Our friend Rafe might say (would feel an overwhelming urge to say) that this is Popperian and I guess it is. Not just piecemeal social and economic engineering, but piecemeal learning to go along with it. I think what Rodrik puts his finger on for development economics is true much more broadly in economics generally and that if that’s not clear today, it will become progressively more clear as we move from the easy things (like stroke of the pen deregulation and general attempts (more and less successful) to moderate the business cycle with fairly simple expansion and contractions of fiscal and monetary policy) towards the next stage of micro-economic reform in all those areas where ‘stroke of the pen deregulation’ won’t work particularly well even if some deregulation may be a useful part of the solution. Reform in these areas will not be, should not be, as formulaic as the last stage. If it is it won’t work out well.

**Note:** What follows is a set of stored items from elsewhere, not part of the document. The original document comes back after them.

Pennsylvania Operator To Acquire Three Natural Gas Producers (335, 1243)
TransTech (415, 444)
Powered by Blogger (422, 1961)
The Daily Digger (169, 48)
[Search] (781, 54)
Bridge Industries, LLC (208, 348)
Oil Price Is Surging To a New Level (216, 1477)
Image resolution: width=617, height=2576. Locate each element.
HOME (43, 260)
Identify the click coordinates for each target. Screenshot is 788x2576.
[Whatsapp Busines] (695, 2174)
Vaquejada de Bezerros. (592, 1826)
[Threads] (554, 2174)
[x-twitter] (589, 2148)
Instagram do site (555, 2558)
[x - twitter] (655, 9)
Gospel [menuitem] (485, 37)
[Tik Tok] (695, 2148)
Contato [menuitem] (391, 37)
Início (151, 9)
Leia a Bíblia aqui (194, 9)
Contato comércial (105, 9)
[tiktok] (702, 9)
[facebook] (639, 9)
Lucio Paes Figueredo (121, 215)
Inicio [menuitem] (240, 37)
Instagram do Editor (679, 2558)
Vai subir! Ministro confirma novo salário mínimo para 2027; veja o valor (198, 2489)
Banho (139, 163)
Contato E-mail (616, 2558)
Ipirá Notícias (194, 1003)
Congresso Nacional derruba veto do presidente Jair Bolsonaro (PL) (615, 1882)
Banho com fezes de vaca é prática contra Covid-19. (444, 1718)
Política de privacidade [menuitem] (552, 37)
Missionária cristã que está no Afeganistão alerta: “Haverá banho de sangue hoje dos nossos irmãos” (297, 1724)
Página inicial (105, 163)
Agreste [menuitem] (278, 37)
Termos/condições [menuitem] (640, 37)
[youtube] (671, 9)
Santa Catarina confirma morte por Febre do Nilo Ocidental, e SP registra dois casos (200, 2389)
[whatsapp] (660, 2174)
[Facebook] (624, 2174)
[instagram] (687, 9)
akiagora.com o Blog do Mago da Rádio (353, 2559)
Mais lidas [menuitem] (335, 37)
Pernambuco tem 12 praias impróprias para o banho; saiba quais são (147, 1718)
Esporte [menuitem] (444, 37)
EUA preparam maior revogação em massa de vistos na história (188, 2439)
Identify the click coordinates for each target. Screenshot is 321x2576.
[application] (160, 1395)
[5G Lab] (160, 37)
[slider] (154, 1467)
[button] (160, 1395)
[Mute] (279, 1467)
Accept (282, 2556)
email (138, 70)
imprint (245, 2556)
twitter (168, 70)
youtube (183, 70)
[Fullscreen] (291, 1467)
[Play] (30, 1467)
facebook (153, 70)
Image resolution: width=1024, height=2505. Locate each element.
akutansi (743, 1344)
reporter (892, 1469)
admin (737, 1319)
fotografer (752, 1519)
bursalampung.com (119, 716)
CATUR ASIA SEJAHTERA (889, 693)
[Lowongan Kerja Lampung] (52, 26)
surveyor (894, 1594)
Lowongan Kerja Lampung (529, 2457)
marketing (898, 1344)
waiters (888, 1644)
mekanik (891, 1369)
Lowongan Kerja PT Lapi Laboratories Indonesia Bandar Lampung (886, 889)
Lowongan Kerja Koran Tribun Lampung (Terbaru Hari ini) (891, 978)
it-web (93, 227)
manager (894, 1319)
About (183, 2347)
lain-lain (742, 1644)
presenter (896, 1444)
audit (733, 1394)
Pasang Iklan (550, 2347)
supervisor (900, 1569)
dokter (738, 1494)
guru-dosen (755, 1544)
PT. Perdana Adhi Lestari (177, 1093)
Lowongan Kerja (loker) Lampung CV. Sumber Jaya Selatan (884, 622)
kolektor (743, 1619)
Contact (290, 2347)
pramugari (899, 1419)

I agree with Jc, although I’ll also note an additional problem in that what schools use is really likely to end up like Beta vs. VHS in a negative way in that what they pick is going to be largely influenced by teacher availiable (and teacher ability for that matter) and other such factors, rather than what might be the best for kids given limitless resources. This is easy to see from the IB — its surely better than the political slop designed to hit the lowest common demoninator which afflicts some states, but it still isn’t widely taught.
This argument for competing systems is very much in line with Jonathan Pincus’s paper for CEDA on federal-state financial relations, which stresses the important of state-vs-state and federal-vs-states competion. Gittins has written about the Pincus paper recently too.
Yes, I should have mentioned the International Baccalaureate.